- Education: University of Toronto University of California, Berkeley
- Awards: Annie Jump Cannon Award in Astronomy
- Scientific career
- Fields: Astrophysics
- Workplaces: McGill University
- Thesis: The Late-Time Formation and Dynamical Signatures of Small Planets (2017)
- Doctoral advisor: Eugene Chiang

= Eve Lee =

Canadian astrophysicist

Eve Jihyun Lee is a Canadian astrophysicist, and an assistant professor of physics at McGill University. Her research concerns star formation and planet formation, including the formation of super-Earths.

==Education and career==
Lee studied astronomy and physics at the University of Toronto, with a minor in mathematics. She graduated with high distinction in 2011, under the mentorship of Norman Murray, and was granted a master's degree there in 2012. Next, she went to the University of California, Berkeley for continued graduate study in astrophysics. She earned a second master's degree in 2014 and completed her Ph.D. in 2017. Her doctoral dissertation, The Late-Time Formation and Dynamical Signatures of Small Planets, was supervised by Eugene Chiang.
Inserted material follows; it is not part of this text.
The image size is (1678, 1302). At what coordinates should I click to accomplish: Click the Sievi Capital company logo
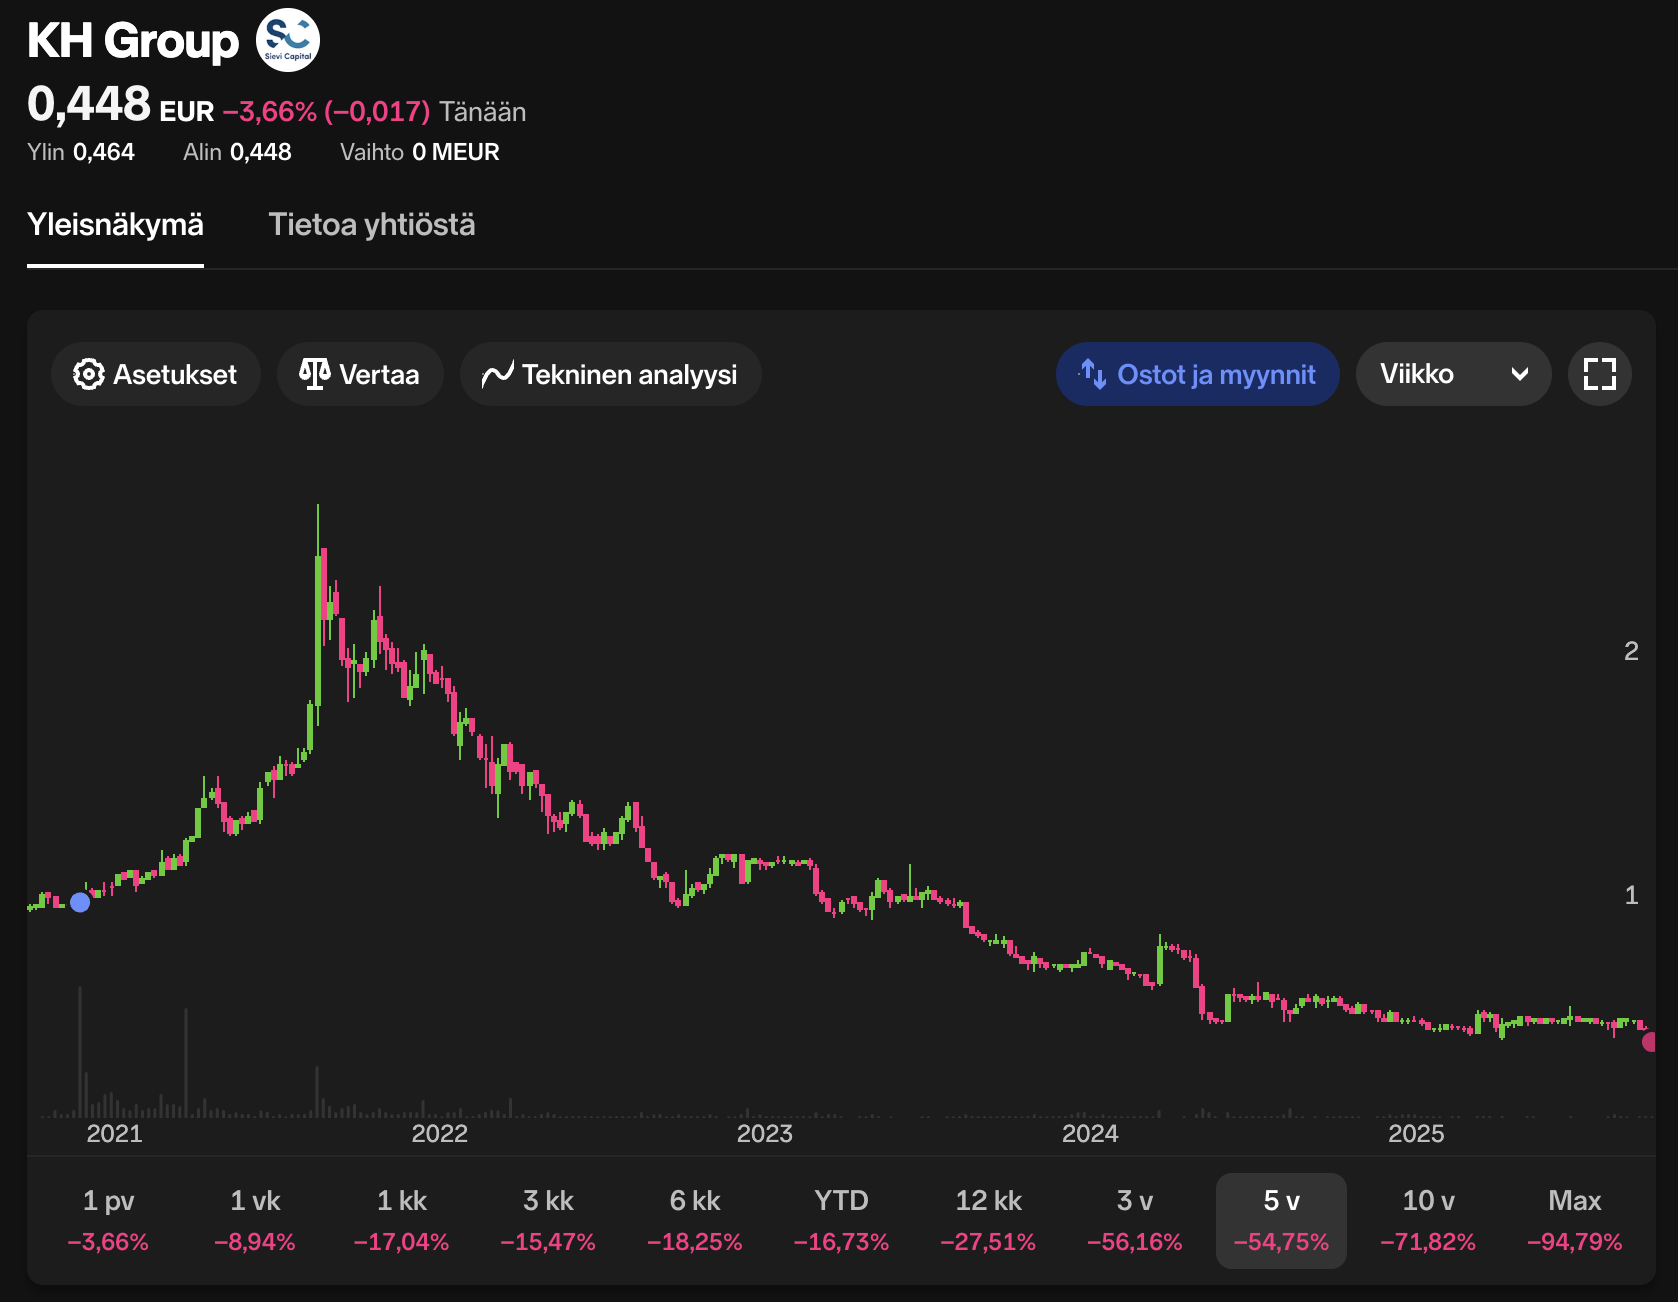[288, 40]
After postdoctoral research as a Sherman Fairchild Postdoctoral Scholar at the California Institute of Technology, Lee became an assistant professor of physics at McGill University in 2019.

==Recognition==
Lee was the 2022 recipient of the Annie Jump Cannon Award in Astronomy, of the American Astronomical Society, "for her illuminating work on the formation of stars, debris disks, and planets", and the 2022 recipient of the Professor M. K. Vainu Bappu Gold Medal of the Astronomical Society of India. She was selected as a keynote speaker at the 2024 meeting of the American Astronomical Society.